#### Task material ####

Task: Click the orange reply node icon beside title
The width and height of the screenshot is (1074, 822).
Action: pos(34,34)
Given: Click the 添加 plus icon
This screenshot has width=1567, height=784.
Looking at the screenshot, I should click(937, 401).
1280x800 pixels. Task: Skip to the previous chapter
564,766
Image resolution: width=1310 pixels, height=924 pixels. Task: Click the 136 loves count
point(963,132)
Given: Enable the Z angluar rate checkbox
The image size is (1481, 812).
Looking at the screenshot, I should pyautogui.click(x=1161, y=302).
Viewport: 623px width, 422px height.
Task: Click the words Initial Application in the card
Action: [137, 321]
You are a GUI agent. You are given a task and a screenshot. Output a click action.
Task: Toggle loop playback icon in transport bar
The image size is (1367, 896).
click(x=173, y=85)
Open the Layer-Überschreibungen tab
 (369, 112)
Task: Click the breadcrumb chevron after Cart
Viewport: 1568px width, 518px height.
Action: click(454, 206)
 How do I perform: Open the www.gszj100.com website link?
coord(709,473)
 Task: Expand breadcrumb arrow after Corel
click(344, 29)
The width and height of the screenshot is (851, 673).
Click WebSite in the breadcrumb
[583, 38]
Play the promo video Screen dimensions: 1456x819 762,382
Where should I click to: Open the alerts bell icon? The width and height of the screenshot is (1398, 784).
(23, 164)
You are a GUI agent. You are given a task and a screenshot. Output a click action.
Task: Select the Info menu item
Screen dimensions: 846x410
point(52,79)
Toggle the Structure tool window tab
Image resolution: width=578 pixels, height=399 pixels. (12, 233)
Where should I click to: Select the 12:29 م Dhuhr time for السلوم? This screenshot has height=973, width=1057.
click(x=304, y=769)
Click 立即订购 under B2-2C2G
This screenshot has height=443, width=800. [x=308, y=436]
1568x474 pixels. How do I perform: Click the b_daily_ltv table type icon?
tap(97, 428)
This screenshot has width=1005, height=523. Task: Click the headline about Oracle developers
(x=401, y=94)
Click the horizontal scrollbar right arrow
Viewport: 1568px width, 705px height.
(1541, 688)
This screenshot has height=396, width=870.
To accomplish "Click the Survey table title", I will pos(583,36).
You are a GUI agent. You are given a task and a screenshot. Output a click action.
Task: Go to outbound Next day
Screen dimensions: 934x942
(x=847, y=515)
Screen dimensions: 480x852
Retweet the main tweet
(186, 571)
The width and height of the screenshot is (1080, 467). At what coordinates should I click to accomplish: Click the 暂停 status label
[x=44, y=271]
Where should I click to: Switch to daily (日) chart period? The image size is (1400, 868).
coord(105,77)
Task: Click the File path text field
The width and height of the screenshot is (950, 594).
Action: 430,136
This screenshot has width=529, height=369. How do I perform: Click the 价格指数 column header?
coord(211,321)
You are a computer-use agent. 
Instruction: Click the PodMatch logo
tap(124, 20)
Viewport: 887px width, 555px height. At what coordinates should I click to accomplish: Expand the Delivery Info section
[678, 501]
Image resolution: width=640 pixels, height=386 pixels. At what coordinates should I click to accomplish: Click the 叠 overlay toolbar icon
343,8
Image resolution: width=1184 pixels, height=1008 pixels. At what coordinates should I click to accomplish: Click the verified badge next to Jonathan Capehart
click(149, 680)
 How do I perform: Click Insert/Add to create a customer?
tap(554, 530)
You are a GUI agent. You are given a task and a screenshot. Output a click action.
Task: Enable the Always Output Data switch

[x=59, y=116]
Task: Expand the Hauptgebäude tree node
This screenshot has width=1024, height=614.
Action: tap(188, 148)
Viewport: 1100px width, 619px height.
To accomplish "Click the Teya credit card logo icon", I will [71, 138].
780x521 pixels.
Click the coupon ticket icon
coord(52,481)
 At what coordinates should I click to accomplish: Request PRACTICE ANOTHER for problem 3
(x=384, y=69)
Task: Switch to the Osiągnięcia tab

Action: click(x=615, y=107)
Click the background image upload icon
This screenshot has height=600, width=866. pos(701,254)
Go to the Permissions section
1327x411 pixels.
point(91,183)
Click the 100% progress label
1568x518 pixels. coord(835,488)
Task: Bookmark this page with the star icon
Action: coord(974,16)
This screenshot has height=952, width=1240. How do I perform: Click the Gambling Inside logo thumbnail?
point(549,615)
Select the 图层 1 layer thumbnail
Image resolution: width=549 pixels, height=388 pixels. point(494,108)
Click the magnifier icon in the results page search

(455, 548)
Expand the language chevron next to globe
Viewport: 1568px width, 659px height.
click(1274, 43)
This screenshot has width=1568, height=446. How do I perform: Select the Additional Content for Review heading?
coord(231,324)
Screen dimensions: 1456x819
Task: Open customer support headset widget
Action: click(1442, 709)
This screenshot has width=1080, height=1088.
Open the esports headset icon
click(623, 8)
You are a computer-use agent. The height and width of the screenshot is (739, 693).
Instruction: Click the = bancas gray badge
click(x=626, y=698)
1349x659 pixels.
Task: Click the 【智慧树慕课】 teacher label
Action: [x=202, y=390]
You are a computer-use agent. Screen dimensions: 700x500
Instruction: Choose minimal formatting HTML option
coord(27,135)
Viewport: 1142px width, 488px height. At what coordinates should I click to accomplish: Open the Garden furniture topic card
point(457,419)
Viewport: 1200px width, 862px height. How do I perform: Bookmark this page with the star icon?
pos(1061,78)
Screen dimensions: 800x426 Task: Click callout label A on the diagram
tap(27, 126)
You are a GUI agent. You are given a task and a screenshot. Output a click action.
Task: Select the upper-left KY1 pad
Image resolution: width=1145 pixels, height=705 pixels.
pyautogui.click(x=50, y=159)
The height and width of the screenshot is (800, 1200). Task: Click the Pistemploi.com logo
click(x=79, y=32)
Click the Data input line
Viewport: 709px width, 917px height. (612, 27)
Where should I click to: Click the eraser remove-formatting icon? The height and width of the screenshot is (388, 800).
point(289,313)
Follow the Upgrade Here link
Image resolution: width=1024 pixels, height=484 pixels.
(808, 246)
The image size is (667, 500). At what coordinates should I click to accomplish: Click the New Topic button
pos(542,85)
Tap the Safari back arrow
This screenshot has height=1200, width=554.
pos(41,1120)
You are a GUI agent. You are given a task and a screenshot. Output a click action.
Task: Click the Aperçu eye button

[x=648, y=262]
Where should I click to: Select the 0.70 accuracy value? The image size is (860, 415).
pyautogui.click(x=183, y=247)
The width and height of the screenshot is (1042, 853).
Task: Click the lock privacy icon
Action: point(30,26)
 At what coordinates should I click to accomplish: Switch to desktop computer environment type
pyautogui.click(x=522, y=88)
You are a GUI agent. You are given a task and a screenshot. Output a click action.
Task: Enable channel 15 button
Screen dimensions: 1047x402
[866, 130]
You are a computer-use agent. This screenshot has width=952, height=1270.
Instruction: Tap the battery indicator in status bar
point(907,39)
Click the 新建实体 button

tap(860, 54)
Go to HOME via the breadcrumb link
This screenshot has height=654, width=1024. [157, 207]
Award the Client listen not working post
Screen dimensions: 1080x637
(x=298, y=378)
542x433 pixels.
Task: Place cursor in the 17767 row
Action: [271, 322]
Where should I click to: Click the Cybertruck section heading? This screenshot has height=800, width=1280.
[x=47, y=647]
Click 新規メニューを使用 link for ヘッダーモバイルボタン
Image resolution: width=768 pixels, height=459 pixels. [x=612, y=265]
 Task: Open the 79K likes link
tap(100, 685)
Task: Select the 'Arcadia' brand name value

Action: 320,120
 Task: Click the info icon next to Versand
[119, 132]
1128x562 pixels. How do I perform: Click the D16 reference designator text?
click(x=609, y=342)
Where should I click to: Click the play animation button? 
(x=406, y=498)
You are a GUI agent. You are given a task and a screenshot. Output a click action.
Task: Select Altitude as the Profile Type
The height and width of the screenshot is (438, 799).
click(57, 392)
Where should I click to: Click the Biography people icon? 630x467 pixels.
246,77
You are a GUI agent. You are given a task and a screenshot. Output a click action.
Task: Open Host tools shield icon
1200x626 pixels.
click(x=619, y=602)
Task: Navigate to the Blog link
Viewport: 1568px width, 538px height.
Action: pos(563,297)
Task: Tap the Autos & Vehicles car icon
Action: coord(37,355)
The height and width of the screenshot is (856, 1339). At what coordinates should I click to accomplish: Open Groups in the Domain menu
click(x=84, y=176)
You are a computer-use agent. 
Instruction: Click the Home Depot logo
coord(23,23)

####

All lines in the records above with "node" need to be found and copied.

Task: Click the orange reply node icon beside title
Task: Expand the Hauptgebäude tree node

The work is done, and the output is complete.